**What to do**
A - From the Perl book pitch, reproduce word for word the passage between "Perl Program Repair" and "easier to maintain.", inclusive.
B - Answer these questions using the Perl book pitch:
(i) How much more code than they need does the author say most programs have?
(ii) How many "red flags" has the author identified?
(iii) What should a family of scalars like $x1, $x2, $x3 be replaced with?

**Text extract**
----------------------------------------
Perl Program Repair Shop and Red Flags

Mark Jason Dominus

Idea of the book

Elevator pitch

Most programmers write the first code that comes into their heads. It's pretty bad code. If you add a second phase, in which you edit the code, tighten it up, and trim out the unnecessary stuff, the result is much better. This book will teach you how to do that.

Longer pitch

I have read a lot of Perl code in the last ten years or so. The most important thing I have learned is this: Most programs are horribly overwritten. They have 50 to 100% more code than they need. If you can recognize this extra wasted junk and remove it, you are left with a program that does the same thing in the same way but what is easier to debug, easier to read, and easier to maintain.

At this point in the explanation, about half the people I talk to say "oh, you just cut out all the comments!" Har har har. I am really tired of that joke.

No. Everyone agrees that cutting out the comments is not a benefit. Neither is cutting out the white space. Maybe people make this joke because they don't believe that their programs contain as much as 50% unnecessary garbage. But a lot of programs do contain that much junk.

And once you know the tricks, it is not hard to recognize the junk and it's not hard to remove it. I have identified perhaps 30 or 40 "red flags", which are easily-visible signs in the code that there might be an easy opportunity for a significant improvement. That is what the book is about.

For example, one red flag is a family of related scalars like $x1, $x2, $x3, and so on. (I want to interject a long explanation here of why this is a red flag, but I'd better save it for the book.) If you see this, you should pause and ask what would happen if you were to replace this family with an array @x. Usually the answer is that the resulting code would be somewhat simpler, more straightforward, more concise. Not concise because the whitespace has been removed—which is not concision at all; it's just stupid—but because the new code is doing the same thing in a simpler and more straightforward way.

After replacing $x1, $x2, $x3 with @x, you go on to the next thing. After you have corrected fifty of these little problems, and trimmed up the code by a line or two each time—and often there are fifty of these things to clean up—you find that the program is a hundred lines shorter than it was before, and a lot easier to understand.
----------------------------------------
**Given records**

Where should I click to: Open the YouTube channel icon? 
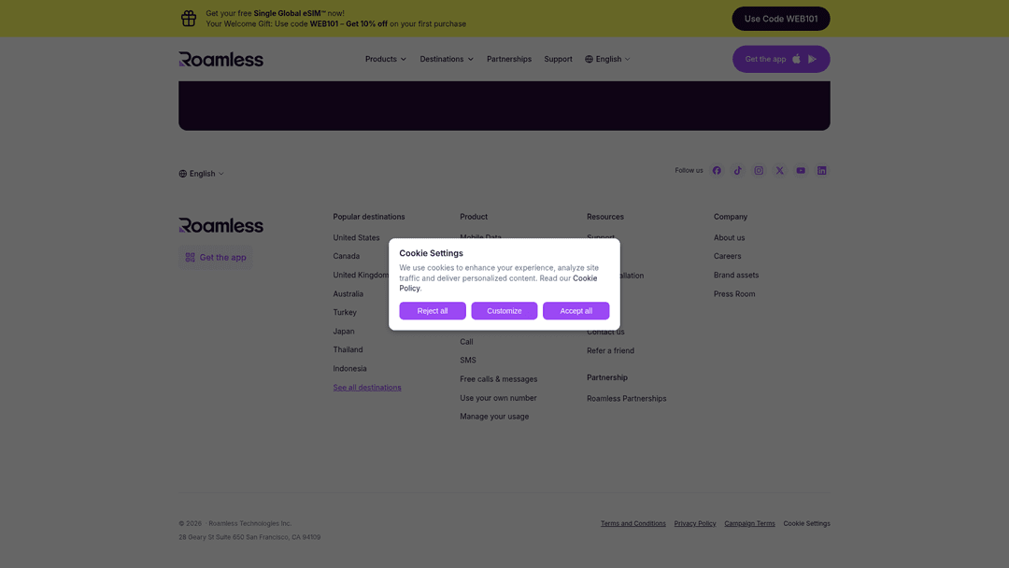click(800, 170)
----------------------------------------
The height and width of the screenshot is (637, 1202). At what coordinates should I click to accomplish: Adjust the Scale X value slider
----------------------------------------
**Responses to the tasks**
A -
Perl Program Repair Shop and Red Flags

Mark Jason Dominus

Idea of the book

Elevator pitch

Most programmers write the first code that comes into their heads. It's pretty bad code. If you add a second phase, in which you edit the code, tighten it up, and trim out the unnecessary stuff, the result is much better. This book will teach you how to do that.

Longer pitch

I have read a lot of Perl code in the last ten years or so. The most important thing I have learned is this: Most programs are horribly overwritten. They have 50 to 100% more code than they need. If you can recognize this extra wasted junk and remove it, you are left with a program that does the same thing in the same way but what is easier to debug, easier to read, and easier to maintain.

B -
(i) 50 to 100% more.
(ii) Perhaps 30 or 40.
(iii) An array @x.